Improved cyber defences are more than just stronger firewalls or better educated employees. Mitigating exposure to the business risks inherent in our distributed digital economy requires that all parties involved create, and maintain, an accurate accounting of where the software they run originates from, what data it processes, retains, and might transfer to a third party, and who has access to data and under what conditions. These concepts are all part of what’s known as a software supply chain or cyber supply chain. As one might expect, software supply chains are only as resilient as the weakest component. Should that weakest component fail, then any organisations downstream of that event are exposed to increased risk – whether they knew about their reliance upon that failure or not. Addressing the business risk associated with software supply chains requires organisations first identify all the software they depend upon and then create an inventory of what are known as dependencies within that software. A dependency could be a third-party cloud service, but it could also be a piece of open source software that was freely downloaded from the internet. All software and all dependencies were created with a set of assumptions as to how the software would be deployed and its against those assumptions that any security testing was performed. Any discrepancy between the way software was tested and the security requirements of your organisation represents a potential exploitable weakness.

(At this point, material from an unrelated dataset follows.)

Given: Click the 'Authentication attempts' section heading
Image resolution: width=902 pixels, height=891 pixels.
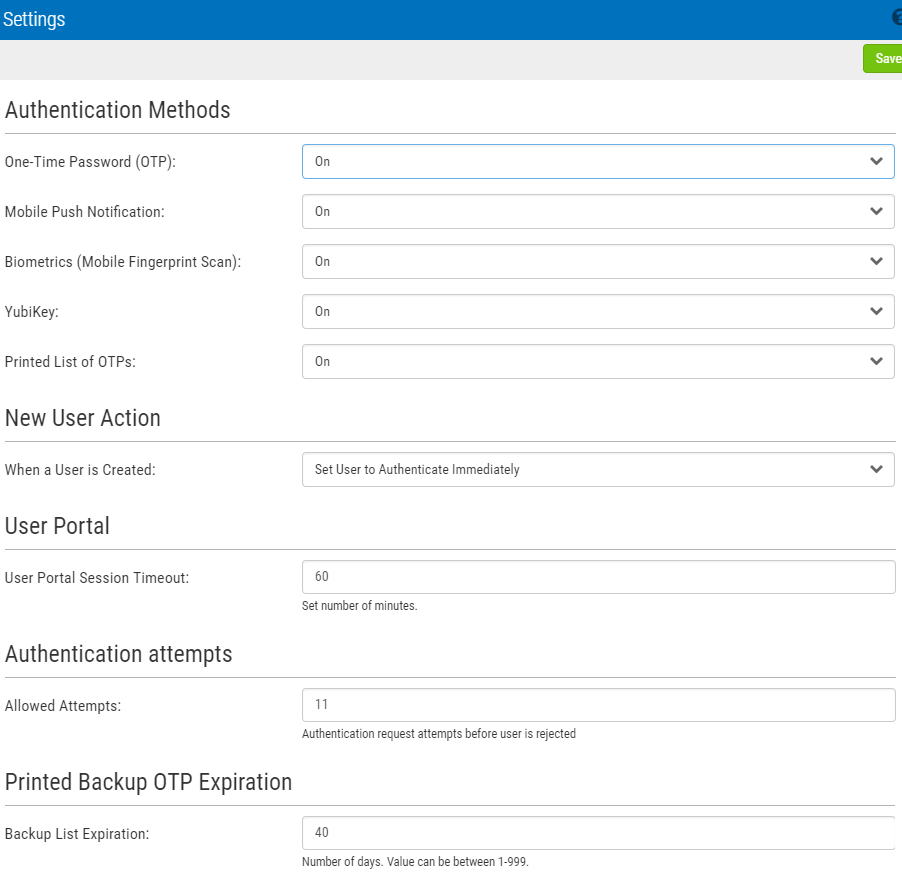Looking at the screenshot, I should click(118, 654).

Cyberattacks cost the UK economy millions if not billions of Pounds a year and pose a threat to individuals and organizations. Small and medium-sized organizations are especially attractive targets because they have information that threat actors want, and they typically lack the security infrastructure of larger businesses. But it is imperative that all companies, regardless of their industry or size, strengthen their cybersecurity posture.
Here are some practical steps companies can take: start by learning about common cybersecurity best practices, understanding common threats, and dedicating resources to address and improve your cybersecurity posture. Protect your enterprise data not just with enhanced perimeter security but with data-centric security such as tokenization applied directly to that data. Beef up your disaster recovery plan and capabilities. Institute a stronger culture of cybersecurity within your organization that values care and caution over speed and velocity of operation (considering that social engineering tricks are a prime vector of attack), and lastly reduce any implicit trust of an entity or user based on location within the network down to zero: challenge, verify, and challenge again. While it may take a lot of energy for your organization to stay prepared, the alternative could be a complete blackout of your operations.